** BEGIN Data supplied **

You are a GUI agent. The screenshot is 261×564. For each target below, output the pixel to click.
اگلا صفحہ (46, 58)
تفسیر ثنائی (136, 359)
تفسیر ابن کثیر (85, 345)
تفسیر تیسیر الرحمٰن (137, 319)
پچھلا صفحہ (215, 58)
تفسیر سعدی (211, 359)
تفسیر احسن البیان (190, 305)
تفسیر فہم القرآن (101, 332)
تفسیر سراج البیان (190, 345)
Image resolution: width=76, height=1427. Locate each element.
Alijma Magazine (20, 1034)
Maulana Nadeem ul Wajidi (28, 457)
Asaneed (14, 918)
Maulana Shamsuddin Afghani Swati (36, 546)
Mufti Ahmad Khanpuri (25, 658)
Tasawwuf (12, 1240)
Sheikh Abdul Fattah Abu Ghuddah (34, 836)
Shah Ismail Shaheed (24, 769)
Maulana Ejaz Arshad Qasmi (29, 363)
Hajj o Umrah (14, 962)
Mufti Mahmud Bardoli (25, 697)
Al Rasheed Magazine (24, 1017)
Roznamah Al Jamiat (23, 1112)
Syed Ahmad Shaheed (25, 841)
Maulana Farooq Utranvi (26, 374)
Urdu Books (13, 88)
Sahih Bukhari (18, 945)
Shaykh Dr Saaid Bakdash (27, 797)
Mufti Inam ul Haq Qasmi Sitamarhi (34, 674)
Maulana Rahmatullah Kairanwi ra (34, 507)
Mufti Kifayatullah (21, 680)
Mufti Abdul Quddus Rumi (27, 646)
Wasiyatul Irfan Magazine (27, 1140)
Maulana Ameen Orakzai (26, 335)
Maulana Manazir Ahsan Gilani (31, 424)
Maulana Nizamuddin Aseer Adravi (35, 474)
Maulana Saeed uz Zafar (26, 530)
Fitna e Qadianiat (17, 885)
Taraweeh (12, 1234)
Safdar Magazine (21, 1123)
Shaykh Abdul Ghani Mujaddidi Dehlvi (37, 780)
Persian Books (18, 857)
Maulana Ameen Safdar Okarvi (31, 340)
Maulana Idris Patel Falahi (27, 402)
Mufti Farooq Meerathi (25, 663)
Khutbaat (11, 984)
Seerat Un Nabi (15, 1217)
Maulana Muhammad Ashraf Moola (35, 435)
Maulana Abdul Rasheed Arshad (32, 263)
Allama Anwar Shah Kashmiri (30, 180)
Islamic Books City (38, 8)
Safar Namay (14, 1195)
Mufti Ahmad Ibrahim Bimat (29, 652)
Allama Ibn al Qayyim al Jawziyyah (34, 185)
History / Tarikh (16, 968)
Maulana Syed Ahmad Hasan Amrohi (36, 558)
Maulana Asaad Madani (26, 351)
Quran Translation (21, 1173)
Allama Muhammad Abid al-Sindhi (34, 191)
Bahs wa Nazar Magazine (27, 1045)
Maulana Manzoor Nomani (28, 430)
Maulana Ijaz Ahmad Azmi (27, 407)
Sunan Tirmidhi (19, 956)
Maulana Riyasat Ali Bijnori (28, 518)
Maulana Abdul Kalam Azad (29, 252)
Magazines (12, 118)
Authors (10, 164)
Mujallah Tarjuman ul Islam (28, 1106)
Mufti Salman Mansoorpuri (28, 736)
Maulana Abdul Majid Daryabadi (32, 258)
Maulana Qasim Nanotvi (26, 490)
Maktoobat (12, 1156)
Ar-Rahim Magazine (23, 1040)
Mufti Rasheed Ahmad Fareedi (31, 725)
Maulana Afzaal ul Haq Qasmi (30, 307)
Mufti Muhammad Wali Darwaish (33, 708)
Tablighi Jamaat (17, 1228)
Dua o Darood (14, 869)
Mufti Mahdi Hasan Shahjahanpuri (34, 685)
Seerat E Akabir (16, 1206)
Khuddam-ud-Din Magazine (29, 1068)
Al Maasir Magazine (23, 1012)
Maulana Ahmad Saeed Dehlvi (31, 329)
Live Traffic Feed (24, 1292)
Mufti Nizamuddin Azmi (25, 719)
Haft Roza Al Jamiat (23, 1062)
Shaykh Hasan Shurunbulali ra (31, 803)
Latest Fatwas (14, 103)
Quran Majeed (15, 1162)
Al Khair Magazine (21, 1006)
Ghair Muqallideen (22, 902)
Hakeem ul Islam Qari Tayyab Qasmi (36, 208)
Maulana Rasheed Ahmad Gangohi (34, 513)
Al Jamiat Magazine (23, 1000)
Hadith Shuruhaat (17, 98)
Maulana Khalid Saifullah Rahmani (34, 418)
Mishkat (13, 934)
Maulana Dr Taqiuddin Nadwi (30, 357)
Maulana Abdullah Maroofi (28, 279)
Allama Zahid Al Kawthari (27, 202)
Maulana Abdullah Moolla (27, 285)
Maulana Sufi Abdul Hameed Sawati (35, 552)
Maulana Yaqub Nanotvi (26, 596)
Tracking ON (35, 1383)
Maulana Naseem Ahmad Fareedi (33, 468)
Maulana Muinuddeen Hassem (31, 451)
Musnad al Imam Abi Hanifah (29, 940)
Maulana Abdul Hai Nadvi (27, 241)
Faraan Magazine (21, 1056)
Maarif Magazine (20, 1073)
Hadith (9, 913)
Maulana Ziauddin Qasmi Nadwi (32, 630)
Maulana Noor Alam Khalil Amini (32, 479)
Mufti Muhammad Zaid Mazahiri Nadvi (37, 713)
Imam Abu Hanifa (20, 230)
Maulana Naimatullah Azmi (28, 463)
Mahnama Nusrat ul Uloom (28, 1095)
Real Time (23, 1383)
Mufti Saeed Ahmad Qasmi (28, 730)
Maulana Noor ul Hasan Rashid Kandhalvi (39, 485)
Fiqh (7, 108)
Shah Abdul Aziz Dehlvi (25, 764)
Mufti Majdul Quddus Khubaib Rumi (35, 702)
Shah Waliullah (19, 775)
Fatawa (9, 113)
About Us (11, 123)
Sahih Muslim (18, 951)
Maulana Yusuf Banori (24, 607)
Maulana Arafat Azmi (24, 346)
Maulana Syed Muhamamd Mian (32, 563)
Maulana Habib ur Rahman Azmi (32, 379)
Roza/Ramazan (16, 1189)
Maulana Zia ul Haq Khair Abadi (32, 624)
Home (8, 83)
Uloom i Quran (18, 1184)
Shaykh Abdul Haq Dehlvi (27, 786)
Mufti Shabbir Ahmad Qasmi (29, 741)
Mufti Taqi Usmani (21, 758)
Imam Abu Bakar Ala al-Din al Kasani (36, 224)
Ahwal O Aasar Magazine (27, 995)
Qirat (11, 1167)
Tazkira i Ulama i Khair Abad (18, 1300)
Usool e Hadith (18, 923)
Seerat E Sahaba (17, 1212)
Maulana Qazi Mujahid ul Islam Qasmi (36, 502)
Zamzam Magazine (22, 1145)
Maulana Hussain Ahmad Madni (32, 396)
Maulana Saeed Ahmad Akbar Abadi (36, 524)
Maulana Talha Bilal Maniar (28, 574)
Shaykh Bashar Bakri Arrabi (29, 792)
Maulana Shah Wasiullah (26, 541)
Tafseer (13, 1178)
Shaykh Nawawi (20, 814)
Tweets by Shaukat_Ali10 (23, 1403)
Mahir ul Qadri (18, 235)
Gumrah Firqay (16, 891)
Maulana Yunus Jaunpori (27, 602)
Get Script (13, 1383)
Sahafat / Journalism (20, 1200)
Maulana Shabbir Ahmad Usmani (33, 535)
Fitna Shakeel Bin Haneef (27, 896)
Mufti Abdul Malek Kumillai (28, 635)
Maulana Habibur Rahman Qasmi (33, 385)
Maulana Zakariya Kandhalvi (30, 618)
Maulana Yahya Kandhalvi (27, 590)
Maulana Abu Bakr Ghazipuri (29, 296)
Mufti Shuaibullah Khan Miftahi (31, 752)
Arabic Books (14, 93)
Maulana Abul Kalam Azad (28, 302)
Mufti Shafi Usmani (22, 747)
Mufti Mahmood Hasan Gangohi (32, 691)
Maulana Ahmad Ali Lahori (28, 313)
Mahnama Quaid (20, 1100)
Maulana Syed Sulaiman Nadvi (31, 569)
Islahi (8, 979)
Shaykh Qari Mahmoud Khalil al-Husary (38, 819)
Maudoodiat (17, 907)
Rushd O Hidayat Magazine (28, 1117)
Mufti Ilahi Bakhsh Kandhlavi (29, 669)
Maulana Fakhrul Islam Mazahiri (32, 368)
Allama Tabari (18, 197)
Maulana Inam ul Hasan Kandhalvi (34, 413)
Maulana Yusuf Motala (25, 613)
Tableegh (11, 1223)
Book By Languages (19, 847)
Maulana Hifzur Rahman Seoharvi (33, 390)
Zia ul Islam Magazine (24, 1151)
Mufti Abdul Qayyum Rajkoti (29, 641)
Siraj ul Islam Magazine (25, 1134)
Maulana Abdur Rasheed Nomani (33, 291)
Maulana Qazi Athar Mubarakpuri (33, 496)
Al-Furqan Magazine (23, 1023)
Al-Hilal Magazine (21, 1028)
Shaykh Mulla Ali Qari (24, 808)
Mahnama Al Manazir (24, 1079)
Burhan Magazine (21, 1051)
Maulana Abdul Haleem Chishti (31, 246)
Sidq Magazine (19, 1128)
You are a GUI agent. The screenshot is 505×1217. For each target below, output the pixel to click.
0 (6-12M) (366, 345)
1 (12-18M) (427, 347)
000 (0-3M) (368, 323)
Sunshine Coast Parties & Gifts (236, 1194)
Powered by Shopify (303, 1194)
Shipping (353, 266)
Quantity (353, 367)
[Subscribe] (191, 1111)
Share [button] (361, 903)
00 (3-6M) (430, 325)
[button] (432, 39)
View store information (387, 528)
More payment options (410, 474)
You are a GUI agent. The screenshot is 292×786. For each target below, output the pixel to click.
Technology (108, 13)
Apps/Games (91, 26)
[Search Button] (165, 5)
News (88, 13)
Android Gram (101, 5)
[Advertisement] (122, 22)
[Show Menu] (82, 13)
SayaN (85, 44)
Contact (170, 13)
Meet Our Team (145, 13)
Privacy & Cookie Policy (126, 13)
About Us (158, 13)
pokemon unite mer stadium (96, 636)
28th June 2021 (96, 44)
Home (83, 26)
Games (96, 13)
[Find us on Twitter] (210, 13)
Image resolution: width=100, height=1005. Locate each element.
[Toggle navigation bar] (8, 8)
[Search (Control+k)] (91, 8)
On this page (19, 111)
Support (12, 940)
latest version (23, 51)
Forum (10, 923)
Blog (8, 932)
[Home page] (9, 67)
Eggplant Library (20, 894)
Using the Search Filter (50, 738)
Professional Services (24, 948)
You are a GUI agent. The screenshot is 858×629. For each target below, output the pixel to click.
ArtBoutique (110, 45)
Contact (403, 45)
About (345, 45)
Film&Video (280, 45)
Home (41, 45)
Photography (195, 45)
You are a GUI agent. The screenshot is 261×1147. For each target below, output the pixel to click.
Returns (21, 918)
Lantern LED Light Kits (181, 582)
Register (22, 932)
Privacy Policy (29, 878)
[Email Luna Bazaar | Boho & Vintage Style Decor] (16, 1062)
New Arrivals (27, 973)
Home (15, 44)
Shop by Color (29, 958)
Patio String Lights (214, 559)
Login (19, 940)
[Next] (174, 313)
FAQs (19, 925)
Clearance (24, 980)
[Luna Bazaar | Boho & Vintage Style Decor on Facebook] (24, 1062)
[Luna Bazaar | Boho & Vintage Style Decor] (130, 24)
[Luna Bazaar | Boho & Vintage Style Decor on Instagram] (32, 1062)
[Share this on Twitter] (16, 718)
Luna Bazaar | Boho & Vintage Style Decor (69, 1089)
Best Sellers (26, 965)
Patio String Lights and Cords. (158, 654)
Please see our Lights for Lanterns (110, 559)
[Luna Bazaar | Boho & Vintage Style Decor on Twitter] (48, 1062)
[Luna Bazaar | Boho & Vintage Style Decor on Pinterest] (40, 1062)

** END Data supplied **

[The request]:
Reproduce every line of the items between the lines holding "تفسیر سعدی (211, 359)" and "Asaneed (14, 918)", inclusive, and offset each coordinate in the answers by 74. Leave all other text as it stands.

[Solution for this task]:
تفسیر سعدی (285, 433)
تفسیر احسن البیان (264, 379)
تفسیر فہم القرآن (175, 406)
تفسیر سراج البیان (264, 419)
Image resolution: width=76, height=1427. Locate each element.
Alijma Magazine (94, 1108)
Maulana Nadeem ul Wajidi (102, 531)
Asaneed (88, 992)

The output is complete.